As the book’s title suggests, my book can be summed up in one word: persistence. I’d like to tell you why I wrote this book and how persistence fits in.
It’s no secret that the tech world is male-dominated. When I reached the senior management level in my own career, I was surprised to discover that I felt stuck. I looked at my management chain—and there were no women in senior leadership positions. I looked at my peer management chain—and there were no women there, either.
All through my earlier career, I had been told I was a change agent and that great things would happen in my career. I truly believed that. I was also raised with the idea that the business world was a meritocracy. I assumed that hard work would take me where I wanted to go. So I worked hard.
But in 2016, when I found myself stuck in my career, a light bulb went on, illuminating my gender for the first time in my life. I decided to look for senior women leaders as role models to help get me unstuck.
Shortly after that, I experienced another light-bulb moment. Since embarking on this journey felt so necessary for myself, I thought I could bring along other people like me on this journey. That’s how the concept of this book was born.
As I did research for my book, I came upon many disturbing facts. I’ll note just two here.
First: Every year, Fortune Magazine releases its Fortune 500 list, which ranks major U.S. companies by their prior year’s fiscal revenues. In 2014, we had female CEOs running 24 of these companies. That number dipped to 21 women in 2016. In 2017, we had promising news: that number went up to 32 women. In terms of percentages, we went from 4.2 percent to 6.4 percent in a one-year period. But I still think the numbers are low—perhaps about 45 percent too low.
Second: In March 2014, a report by Judith Warner, a senior fellow at the Center for American Progress, documented that at the current rate of change, equal representation of men and women at the top will not occur until 2085. To help you internalize this fact, I am going to repeat it: at the current rate of change, equal representation of men and women at the top will not occur until 2085. I hope this stops you in your tracks as it stopped me. That is 67 years from now. Even our youngest daughters will be retired by then! My own daughter, who was born in 2013, will not live in a world of leaders who are actually representative of the population until her 70s. This realization broke my heart.
And it strengthened my resolve to complete this journey. I wanted to create role models for young girls like my daughter. I wanted to hasten this process so my daughter experiences an equal representation of women in her 20s or 30s and does not need to wait until her 70s. I wanted her to experience that for her whole life and not just at the tail end of it.
With gusto, I interviewed nineteen female executives. They told inspiring stories of how they accomplished their achievements, what influenced them during their childhoods, who their mentors were, and what successes and failures they experienced along the way. As they spoke, a common theme kept emerging. Persistence. These women persisted in the face of gender bias, stereotype threat, imposter syndrome, and negative messages from the media and society. I listened to so many hopeful stories and I wanted to give these stories a voice.

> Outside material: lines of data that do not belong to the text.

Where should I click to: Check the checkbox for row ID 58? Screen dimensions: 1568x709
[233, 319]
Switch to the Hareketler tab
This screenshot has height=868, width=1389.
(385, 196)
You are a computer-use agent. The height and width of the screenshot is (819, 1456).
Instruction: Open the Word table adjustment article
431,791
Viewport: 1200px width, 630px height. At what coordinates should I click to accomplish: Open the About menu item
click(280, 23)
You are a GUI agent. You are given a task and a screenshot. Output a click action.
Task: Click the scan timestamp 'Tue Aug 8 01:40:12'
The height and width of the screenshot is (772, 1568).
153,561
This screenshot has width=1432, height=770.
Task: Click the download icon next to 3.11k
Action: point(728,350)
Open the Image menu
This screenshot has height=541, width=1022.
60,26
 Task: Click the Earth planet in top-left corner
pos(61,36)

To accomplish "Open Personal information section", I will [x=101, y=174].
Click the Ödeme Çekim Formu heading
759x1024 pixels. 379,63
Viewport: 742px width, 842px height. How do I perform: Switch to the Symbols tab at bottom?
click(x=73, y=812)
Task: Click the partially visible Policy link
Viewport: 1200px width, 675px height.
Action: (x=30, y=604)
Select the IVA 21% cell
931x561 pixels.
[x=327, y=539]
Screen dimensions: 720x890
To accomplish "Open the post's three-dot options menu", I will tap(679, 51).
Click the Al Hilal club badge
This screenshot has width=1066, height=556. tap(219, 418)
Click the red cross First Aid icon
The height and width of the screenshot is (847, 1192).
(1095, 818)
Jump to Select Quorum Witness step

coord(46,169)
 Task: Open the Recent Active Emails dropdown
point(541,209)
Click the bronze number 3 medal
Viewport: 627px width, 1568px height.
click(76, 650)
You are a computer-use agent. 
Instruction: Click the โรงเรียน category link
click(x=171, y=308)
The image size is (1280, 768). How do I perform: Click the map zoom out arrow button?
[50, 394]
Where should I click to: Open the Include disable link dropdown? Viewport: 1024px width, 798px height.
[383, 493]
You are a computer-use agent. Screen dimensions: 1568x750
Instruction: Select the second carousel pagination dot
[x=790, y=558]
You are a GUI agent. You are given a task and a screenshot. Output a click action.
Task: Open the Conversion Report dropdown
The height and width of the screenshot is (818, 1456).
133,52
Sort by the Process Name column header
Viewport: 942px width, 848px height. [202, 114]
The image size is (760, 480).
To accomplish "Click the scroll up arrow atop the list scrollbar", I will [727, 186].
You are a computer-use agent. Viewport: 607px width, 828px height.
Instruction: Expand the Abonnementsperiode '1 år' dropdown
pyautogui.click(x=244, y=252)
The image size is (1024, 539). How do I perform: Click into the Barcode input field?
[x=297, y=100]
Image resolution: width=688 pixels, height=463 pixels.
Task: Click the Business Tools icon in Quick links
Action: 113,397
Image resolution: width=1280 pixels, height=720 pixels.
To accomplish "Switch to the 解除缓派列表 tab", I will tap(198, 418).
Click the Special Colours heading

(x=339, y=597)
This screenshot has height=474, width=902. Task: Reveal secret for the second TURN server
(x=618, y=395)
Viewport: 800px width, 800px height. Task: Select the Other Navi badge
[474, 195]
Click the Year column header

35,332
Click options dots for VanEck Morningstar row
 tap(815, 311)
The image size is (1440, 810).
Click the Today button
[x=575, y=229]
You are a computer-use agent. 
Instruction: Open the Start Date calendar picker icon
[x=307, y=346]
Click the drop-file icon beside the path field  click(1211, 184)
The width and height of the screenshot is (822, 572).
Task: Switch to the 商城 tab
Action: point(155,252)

There are many lessons that women—and men—can get from this book. I would like to share a few with you now.
The glass ceiling
There’s not just one. Innumerable glass ceilings can emerge for every woman in tech. Each time she shatters one, another is likely to appear, for all a variety of reasons. The two keys to breaking through this series of glass ceilings are allies and persistence.
Also known as fraud syndrome, imposter syndrome is the recurring feeling people can have that they are fakes and might be found out soon. This feeling of not being good enough tugs at their confidence. Most women in tech, and even men suffer imposter syndrome. However, people can tell themselves they can do it, and rename that feeling as the discomfort of learning something new. Again, persistence in turning away from feeling like an imposter is crucial here.
The moment a girl is born she is topped with a pink hat. From day zero, we send messages to our daughter that eventually puts her at risk for stereotype threat and imposter syndrome. For example, the message that girls are not good at math affects them more than society can fathom. Further, the curriculum taught in schools tend to make it harder for women to stay in STEM-related fields.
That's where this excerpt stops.